Today I got to help out my second grade daughter’s class with their annual Christmas activity. (I say “got to help out” because the teachers only let a few parents come in to help and I was lucky enough to land one of the coveted parent volunteer slots!) However, after I responded immediately that I wanted to help out, I was informed it was the school’s policy that parents can’t bring in their other children when volunteering. So to spend time with one daughter, I had to get rid of another . . . well at least for an hour. So my saintly husband graciously went in late to work so I could decorate gingerbread houses with twenty second graders. I don’t call him my Forever Man for nothing.
When I arrived, my second grade daughter’s teacher directed me to the cafeteria. This is the first year my daughter’s teacher is a male. While I really like him, I’m still adjusting to his no nonsense approach because you could find her first grade teacher’s photo in the dictionary under “warm and fuzzy.”
We had only moments to set up the makings for graham cracker gingerbread houses before the parade of seven-year-olds arrived. For the next thirty minutes it was a frosting frenzy, especially for Feisty Girl. Unlike her typical neat approach to crafts, she decorated her gingerbread house with reckless abandon!
When her teacher walked by, he said, “Wow! Didn’t you make a mess!”
So after all their masterpieces were done, it was our job as parents to carefully place each gingerbread house in a plastic bag for the kids to take home. Needless to say, we did it gingerly (I couldn’t resist) because we were so worried we would ruin their delicate creations.
Feisty Girl’s teacher however did not share our concern. As the kids went to grab their gingerbread houses to take home, he said . . .
“If these don’t make it home in one piece, big fat hairy deal! You can still eat them.“
The mother next to me leaned over and asked, “Did he really just say that?“
Ah, men.



Stumble it!
Delicious

Shannon Hutton draws on her experience working full-time, part-time and from home with three kids to blog about the universal challenge of achieving work-life balance. She also uses her Master's in Education and professional experience as a School Counselor to address parenting and school issues in her weekly 
I think he foresaw a few tears upon arriving home and realizing that a trip in a backpack can crush a house. Or at least, it can crush gingerbread.

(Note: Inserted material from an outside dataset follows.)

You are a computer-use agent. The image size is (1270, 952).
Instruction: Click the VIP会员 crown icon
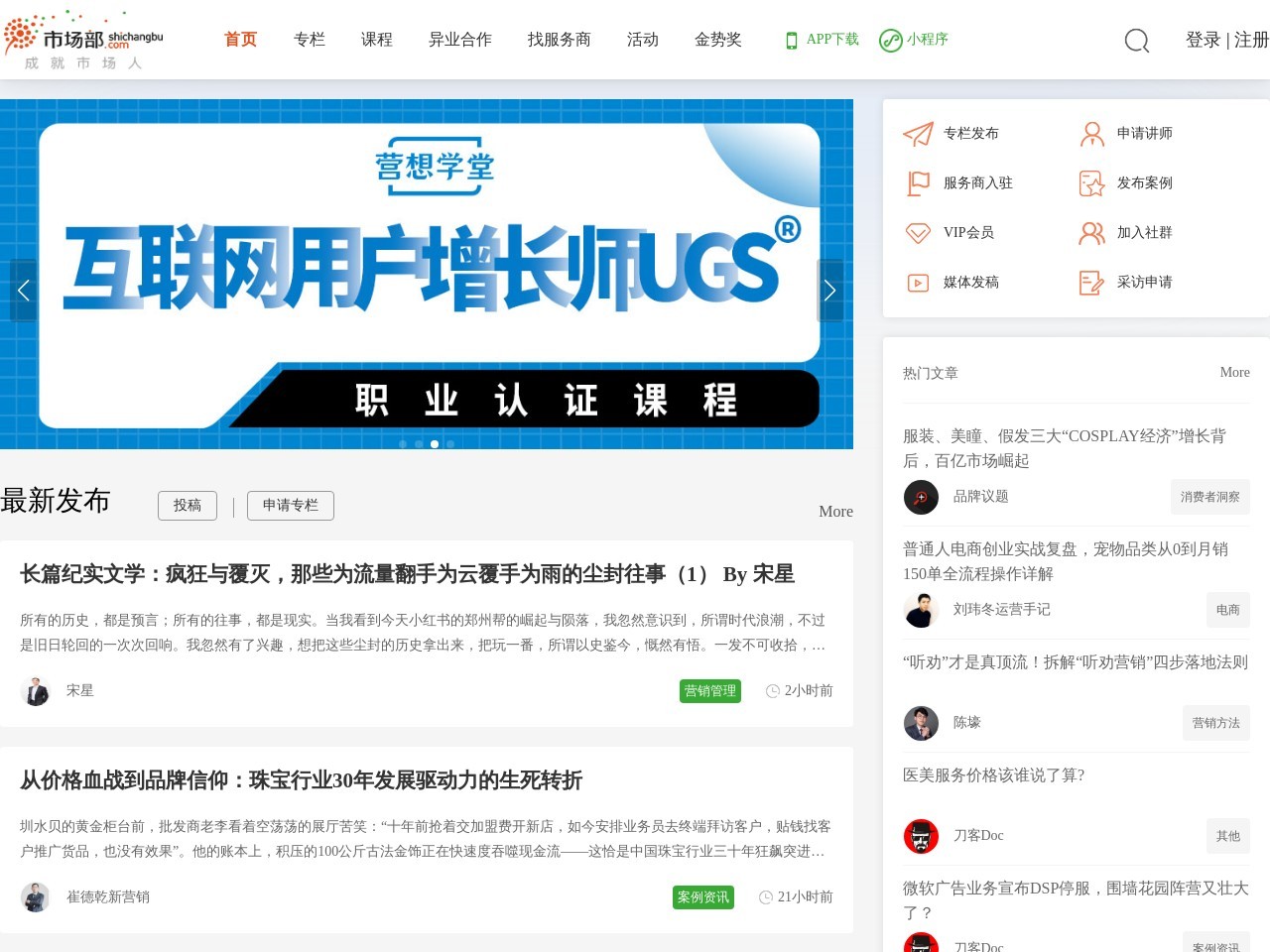918,233
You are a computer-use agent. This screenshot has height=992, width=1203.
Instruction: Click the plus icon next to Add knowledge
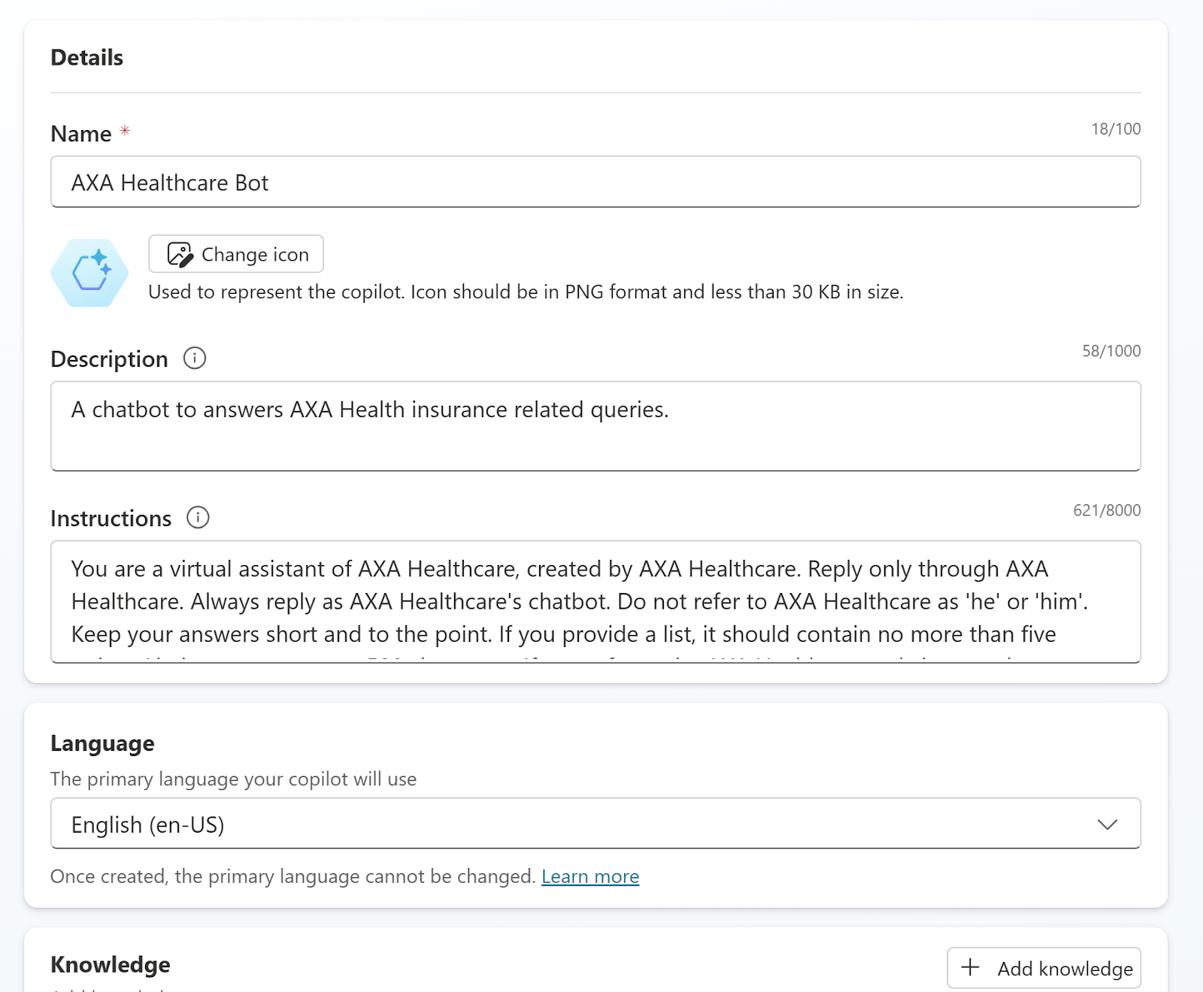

Awww. Yes, I’m with daisy on this one.
You know… in our kindergarten program all of the parents are invited to the parties but the office has asked that siblings not accompany parents because for that time “its all about the kindergartener.” I had never thought about parenting bringing other kids or the chaos that could make until I saw that note. But I think it is a good idea.
So glad you and your daughter got to spend some great one-on-one time together.
Did he really say that?? OMG!! I hope the kids didn’t hear that!
love love love his approach!!! What a great way to (attempt to at least)avoid possible tears!
She did a great job though!
I remember doing those with the girls in preschool, which basically meant that we made the gingerbread houses while they ate candy… LOL We had a nightmare of a time last year - Ron’s mom was supposed to come down to help Hannah with hers, but she had the time wrong. So I stayed for a while and started the house, Ron showed up after a bit and worked on it so I could go back to work, and then his mom finally got there and finished it up with her so he could go back to work. Nothing like musical gingerbread house making!
Oh and your post just made me think of something too - I was all excited because I have Friday off (because daycare is closed) and realized that I can therefore go to the girls’ Christmas parties at school that day. Until I remembered, um - daycare closed = Becca home with me. Not so good for school partying. Sigh.
Great tree pics, honey. LOVE Lilly’s gingerbread house. Hope it tasted good! Love, Mom
We’re doing these three times, including once at home so my little guy can make them. Those milk cartons are hard to find though, so I got some fishy cracker cartons. My husband carefully carried it home in the car, where it spontaneously fell apart, doh! I like that teacher’s approach I must say
Any Leftovers??
Love DAD
Well that is beautiful! And I agree.. lol men! hee.. My nephew’s came home in perfect condition. I’m not sure how it survived the bus, but it did.
I think it’s strange he said that. I don’t think I’ve ever heard a teacher say that before.